Volume 58

A Multi-Objective Approach to Optimizing Sunspaces in Rural Dwellings for Energy Demand, Thermal Comfort, and Daylighting in Cold Regions of China Yuechen Duan, Yuanyuan Wei, Tao Zhang, Weijun Gao

https://doi.org/10.46855/energy-proceedings-11874

Abstract

Rural dwellings in cold regions face the dual challenge of reducing energy consumption while maintaining thermal comfort and daylight. Although sunspaces are effective passive solar strategies, their optimization remains underexplored due to complex variable interactions and conflicting performance goals. This study proposes a multi-objective optimization framework to evaluate and enhance sunspace design in cold-climate rural buildings.

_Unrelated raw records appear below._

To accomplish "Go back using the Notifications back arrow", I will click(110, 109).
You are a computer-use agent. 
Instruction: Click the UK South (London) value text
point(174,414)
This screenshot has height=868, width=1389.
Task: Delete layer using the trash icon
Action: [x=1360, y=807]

Four comparative scenarios are established to decouple sunspace effects from baseline building performance: (1) unoptimized building, (2) optimized building, (3) unoptimized building with sunspace, and (4) optimized building with sunspace. Optimization integrates a genetic algorithm with EnergyPlus and Radiance simulations, targeting total energy demand (EDtot), thermal comfort (PNTave), and daylighting (UDIave). Sensitivity analysis highlights key variables such as window-to-wall ratio and solar heat gain coefficient (SHGC). A two-stage assessment compares cost-free and cost-constrained scenarios. Results show that combining an optimized envelope with a sunspace achieves the best outcome, reducing EDtot by 89.82% and raising PNTave to 77.66%. Optimizing the envelope alone reduces EDtot by 62.41% with a 1.91-year payback, while a cost-constrained sunspace alone provides limited improvement (14.85% EDtot reduction). This structured approach isolates the impact of sunspaces and offers practical guidance for cost-effective retrofits of rural housing in cold regions.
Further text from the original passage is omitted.